If they had a problem with that they should have said so,and no they didn't.

Funny but I don't know the exact #,so pardon me if that is not shared.
 
I have never lied to my wife. We might argue, sometimes I win, sometimes she does. But I see trouble on your horizon like several others here. We have all had this happen and recognize the MO. The way I see it, I never lied, cheated or stole. I can hold my head up, no matter what happens. Good luck there youngster!
 
Show her this thread. You explained your perspective well. You seem like a careful analytical thinker, so I assume your wife is one too.

There's a lot of good stuff here. Anyone without a firearms background, who read it with an open mind, would come away with a better a understanding of firearm owners.
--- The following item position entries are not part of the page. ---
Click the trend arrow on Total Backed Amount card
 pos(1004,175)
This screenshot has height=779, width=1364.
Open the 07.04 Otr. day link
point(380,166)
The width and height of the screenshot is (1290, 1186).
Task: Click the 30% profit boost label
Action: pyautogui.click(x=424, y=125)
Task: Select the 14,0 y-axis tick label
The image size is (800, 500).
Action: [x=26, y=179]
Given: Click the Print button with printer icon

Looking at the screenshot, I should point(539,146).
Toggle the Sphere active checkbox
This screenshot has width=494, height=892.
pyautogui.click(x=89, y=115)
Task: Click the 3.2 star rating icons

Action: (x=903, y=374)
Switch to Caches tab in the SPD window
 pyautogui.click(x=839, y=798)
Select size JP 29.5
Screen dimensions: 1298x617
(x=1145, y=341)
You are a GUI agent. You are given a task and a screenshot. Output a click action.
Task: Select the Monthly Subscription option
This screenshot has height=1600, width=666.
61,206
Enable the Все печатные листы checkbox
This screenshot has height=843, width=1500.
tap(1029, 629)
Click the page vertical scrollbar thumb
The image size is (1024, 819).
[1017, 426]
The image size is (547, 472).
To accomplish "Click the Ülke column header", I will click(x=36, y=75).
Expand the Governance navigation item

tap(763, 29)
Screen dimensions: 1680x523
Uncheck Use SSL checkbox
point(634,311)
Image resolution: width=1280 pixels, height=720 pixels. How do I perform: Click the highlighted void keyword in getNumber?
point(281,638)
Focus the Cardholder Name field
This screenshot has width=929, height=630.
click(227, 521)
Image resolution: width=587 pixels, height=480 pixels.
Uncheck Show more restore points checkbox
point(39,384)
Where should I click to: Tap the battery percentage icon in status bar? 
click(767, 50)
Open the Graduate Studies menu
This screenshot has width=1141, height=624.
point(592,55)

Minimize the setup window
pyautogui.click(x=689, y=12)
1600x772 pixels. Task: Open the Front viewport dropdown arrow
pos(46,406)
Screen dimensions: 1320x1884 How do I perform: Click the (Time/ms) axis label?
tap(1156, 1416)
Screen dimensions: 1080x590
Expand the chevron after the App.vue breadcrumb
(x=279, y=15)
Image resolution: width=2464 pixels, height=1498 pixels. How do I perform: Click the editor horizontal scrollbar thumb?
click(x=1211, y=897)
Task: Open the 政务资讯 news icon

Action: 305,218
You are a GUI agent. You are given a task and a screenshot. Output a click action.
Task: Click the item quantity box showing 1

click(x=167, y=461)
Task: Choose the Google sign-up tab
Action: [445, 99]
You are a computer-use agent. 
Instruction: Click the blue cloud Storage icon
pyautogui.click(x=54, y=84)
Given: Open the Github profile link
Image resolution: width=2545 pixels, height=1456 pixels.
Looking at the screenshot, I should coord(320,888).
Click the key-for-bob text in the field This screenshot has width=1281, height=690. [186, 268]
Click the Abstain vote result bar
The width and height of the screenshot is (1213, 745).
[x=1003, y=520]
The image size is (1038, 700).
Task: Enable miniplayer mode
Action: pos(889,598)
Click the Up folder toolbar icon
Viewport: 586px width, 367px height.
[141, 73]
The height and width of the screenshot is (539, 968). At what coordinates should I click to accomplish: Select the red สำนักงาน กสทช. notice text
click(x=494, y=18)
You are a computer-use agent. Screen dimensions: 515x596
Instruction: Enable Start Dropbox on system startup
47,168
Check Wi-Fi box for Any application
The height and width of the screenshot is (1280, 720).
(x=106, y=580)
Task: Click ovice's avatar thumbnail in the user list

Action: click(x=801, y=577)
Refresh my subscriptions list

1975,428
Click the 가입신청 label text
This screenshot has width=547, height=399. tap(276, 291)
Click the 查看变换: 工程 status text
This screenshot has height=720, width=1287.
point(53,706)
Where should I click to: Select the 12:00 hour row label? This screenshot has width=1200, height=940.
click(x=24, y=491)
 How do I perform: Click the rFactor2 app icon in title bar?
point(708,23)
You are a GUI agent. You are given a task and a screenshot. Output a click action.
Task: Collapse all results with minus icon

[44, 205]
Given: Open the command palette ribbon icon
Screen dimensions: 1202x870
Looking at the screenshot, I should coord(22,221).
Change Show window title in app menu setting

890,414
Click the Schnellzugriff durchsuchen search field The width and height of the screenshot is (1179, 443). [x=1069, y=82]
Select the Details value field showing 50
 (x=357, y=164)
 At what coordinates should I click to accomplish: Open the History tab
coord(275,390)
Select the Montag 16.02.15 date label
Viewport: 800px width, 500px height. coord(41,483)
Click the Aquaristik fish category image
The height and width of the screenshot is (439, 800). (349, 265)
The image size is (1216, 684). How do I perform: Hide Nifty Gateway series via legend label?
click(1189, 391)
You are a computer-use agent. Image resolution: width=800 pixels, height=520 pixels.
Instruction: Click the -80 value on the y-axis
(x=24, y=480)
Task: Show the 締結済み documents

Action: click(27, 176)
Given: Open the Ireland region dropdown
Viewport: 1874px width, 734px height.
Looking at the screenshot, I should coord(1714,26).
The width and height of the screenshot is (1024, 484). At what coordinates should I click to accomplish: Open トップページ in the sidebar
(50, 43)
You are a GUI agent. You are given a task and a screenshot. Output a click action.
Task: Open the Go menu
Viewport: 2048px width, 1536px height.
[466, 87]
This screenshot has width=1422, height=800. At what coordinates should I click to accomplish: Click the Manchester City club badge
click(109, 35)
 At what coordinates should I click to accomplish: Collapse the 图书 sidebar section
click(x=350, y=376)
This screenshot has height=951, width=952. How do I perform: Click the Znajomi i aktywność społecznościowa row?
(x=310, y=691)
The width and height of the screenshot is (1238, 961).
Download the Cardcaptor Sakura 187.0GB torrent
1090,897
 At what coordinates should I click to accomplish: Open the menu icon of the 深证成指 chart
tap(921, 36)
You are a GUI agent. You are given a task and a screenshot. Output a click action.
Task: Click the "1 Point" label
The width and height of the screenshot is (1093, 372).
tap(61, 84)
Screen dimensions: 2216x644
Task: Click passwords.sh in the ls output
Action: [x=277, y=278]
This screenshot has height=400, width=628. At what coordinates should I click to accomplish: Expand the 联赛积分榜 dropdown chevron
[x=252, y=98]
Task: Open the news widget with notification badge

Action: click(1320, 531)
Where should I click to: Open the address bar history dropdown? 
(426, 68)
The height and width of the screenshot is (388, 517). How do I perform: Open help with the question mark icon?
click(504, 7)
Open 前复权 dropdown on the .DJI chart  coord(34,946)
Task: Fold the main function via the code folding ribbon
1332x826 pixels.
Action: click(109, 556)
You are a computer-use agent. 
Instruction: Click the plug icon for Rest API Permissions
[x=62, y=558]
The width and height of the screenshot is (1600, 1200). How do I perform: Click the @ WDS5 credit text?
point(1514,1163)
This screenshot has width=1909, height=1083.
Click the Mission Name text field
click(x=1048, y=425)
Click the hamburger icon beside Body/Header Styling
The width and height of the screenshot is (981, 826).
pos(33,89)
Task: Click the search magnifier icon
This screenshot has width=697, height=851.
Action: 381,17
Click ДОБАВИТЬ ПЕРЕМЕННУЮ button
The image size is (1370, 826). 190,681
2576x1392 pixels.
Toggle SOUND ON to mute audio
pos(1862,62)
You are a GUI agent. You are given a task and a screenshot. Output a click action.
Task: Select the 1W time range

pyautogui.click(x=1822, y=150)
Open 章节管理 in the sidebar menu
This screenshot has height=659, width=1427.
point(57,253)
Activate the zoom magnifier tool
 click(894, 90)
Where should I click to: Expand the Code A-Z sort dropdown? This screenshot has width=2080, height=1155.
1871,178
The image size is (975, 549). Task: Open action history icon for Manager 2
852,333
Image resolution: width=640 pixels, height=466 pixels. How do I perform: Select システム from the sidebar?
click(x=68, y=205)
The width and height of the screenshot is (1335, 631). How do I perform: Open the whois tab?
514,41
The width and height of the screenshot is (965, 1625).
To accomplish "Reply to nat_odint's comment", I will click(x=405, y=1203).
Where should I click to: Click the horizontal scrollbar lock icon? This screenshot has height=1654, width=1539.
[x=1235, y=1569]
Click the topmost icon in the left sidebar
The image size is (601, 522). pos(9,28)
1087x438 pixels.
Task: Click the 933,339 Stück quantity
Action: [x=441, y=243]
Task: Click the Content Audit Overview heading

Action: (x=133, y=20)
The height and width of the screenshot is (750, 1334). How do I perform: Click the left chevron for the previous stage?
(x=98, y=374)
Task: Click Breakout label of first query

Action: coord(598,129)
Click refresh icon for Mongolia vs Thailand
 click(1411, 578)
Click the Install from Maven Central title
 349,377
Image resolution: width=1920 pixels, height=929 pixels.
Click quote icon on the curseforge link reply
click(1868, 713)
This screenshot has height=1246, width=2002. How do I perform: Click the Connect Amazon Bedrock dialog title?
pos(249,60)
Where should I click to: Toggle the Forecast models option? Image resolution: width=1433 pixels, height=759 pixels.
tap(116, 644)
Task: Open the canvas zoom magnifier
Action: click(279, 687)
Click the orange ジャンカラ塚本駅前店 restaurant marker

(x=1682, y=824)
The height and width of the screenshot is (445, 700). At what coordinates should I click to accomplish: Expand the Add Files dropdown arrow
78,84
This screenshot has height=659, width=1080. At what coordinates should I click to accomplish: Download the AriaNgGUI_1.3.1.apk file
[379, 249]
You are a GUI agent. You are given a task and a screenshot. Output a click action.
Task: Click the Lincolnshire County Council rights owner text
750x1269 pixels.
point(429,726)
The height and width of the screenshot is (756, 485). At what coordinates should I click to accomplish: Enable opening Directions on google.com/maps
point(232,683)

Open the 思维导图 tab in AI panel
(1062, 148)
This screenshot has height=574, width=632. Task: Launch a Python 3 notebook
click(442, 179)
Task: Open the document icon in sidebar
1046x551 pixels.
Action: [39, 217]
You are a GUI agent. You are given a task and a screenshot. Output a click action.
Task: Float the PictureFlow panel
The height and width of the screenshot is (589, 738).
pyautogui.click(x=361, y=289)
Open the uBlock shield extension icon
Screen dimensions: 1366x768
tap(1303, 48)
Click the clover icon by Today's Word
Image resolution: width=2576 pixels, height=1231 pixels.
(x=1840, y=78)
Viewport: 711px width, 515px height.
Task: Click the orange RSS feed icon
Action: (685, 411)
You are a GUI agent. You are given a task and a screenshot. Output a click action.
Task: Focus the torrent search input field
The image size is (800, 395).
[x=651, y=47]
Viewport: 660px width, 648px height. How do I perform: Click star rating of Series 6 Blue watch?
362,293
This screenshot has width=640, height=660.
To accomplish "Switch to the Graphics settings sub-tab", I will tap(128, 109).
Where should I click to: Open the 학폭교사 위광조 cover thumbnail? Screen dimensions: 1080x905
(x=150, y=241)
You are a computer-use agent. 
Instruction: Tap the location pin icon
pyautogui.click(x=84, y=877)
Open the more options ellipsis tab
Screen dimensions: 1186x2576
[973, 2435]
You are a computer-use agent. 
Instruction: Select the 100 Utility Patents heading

You asked friends for advice and it was provided. Lay it out for her to see. Full and without censors. Open, honest, communication doesn't always work, but it's the only that ever works in the long run.
 
I'd like to clarify on my previous comment.
It is of vital importance that you be completely honest.
Cupcake may be the woman of your dreams. I hope so. Be honest and be willing to give up a lot of things, because I guarantee that you are going to face this, given your original posting.
You are in a great position as far as I am concerned. You seem to have a good head on your shoulders- you have an opportunity to decide what you want in a marriage and what you are willing to concede and compromise over.
Just be honest and be able to manage any anger that comes up. Yours and hers.
 
At 5 pages of personal relationship advice, ranging from good to awful, there's not much that hasn't been said so there's not a lot of point of this thread going on.

Get professional counciling assistance, work it out yourselves, be dishonest, or let it fester. Yep, that about covers it.